Pesquisadores da Universidade Federal de Mato Grosso (UFMT) desenvolvem um estudo que avalia os efeitos da atividade física e da suplementação com ácidos graxos, como o ômega-3, na redução dos impactos do Alzheimer. A pesquisa é conduzida pelo Instituto de Química da universidade e utiliza a mosca-da-fruta (Drosophila melanogaster) como modelo experimental.
Coordenado pelo professor Anderson de Oliveira Souza, o projeto teve início em 2023 e segue até 2026. Segundo o pesquisador, o inseto foi escolhido por apresentar semelhanças com o sistema nervoso humano e por permitir análises genéticas mais rápidas.
O estudo avalia os efeitos da prática de exercício aeróbico e da suplementação alimentar em organismos geneticamente modificados para desenvolver características semelhantes às da doença de Alzheimer. Os primeiros resultados já foram publicados em periódicos científicos internacionais.
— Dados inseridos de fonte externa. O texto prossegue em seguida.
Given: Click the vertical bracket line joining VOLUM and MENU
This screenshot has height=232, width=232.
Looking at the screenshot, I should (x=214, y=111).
De acordo com a equipe, os dados iniciais apontam melhora na saúde celular e redução de marcadores relacionados ao estresse oxidativo. O objetivo da pesquisa não é buscar a cura da doença, mas contribuir para o desenvolvimento de estratégias que possam retardar a progressão dos sintomas e melhorar a qualidade de vida dos pacientes.
O grupo da UFMT é o único da região Centro-Oeste a trabalhar com o uso da mosca-da-fruta em pesquisas voltadas para doenças neurodegenerativas e mantém parcerias com pesquisadores de outros países. Os próximos passos incluem ampliar os testes com ômega-3 e aprofundar as análises moleculares relacionadas ao Alzheimer.